DIRECTIONS FOR THIS TASK: Below are some records. Set down exactly the line holding "[Close dialog] (149, 1242)" and every later line through the end, omitting the pictures.

----- AVAILABLE RECORDS -----

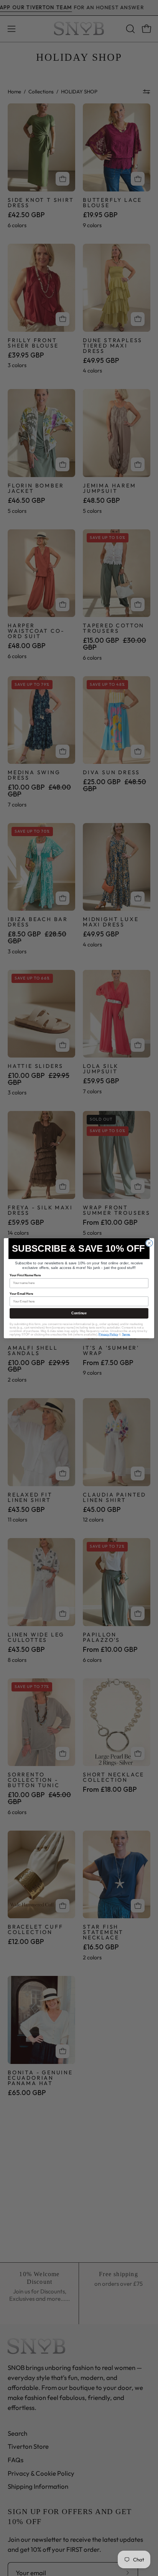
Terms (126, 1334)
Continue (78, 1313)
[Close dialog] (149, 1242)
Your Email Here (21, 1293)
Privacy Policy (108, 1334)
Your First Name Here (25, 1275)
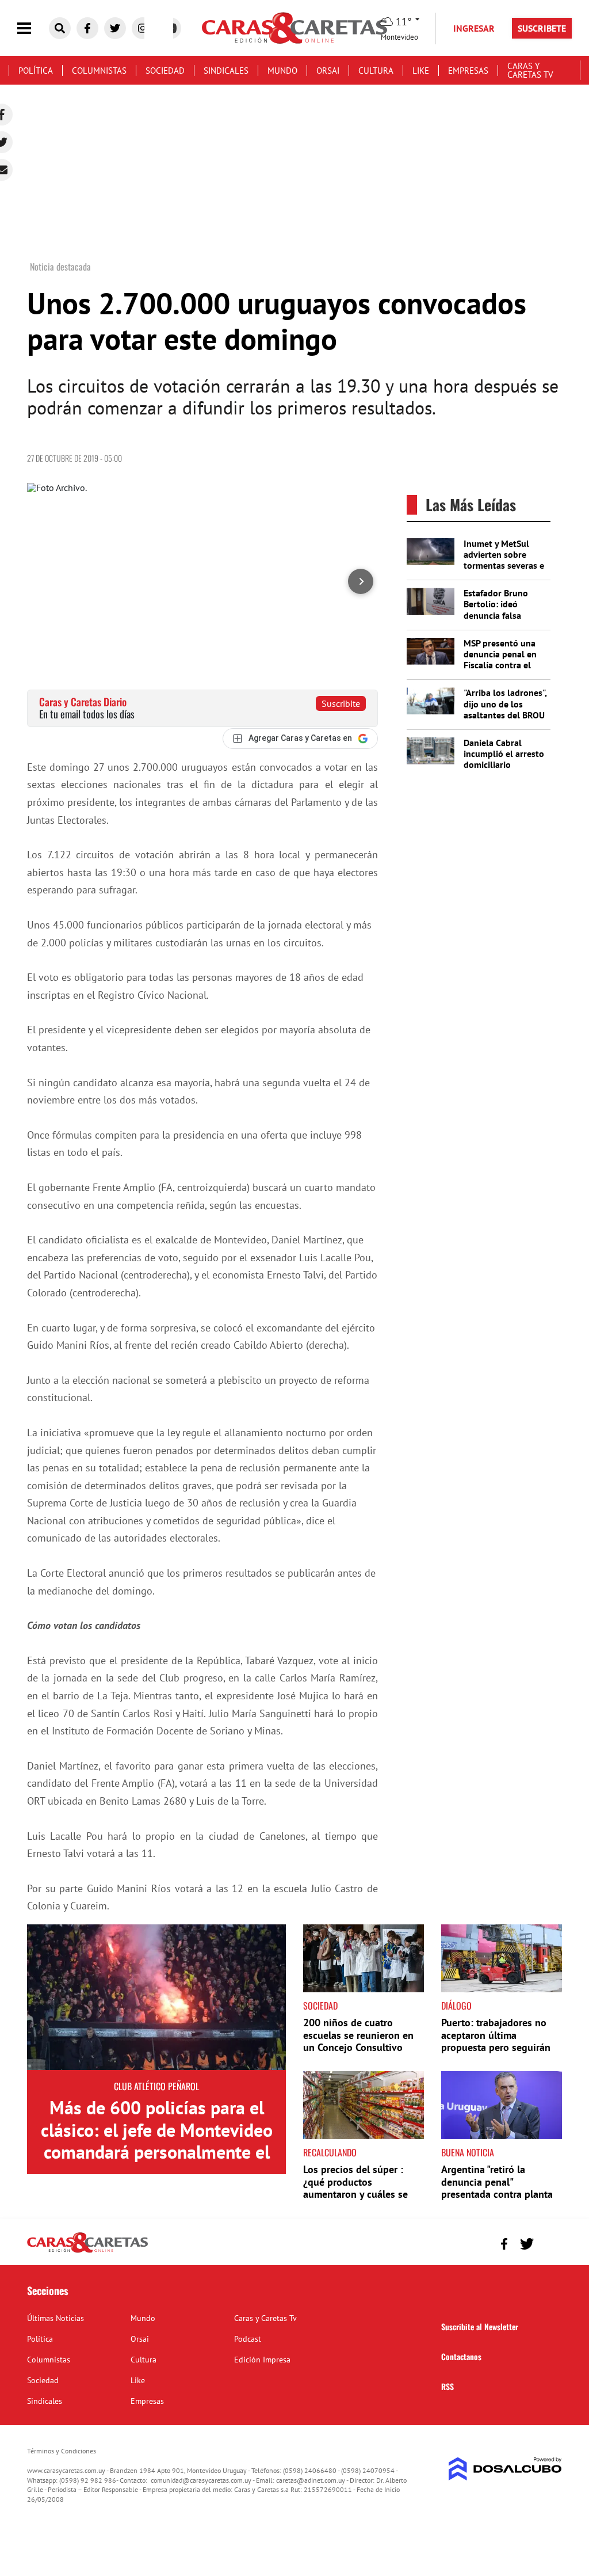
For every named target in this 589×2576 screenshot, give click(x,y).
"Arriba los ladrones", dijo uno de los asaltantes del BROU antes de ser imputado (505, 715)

-----

ANSWER AREA:
[Close dialog] (149, 1242)
Your Email Here (21, 1293)
Privacy Policy (108, 1334)
Your First Name Here (25, 1275)
For every named target in this 589×2576 screenshot, give click(x,y).
"Arriba los ladrones", dijo uno de los asaltantes del BROU antes de ser imputado (505, 715)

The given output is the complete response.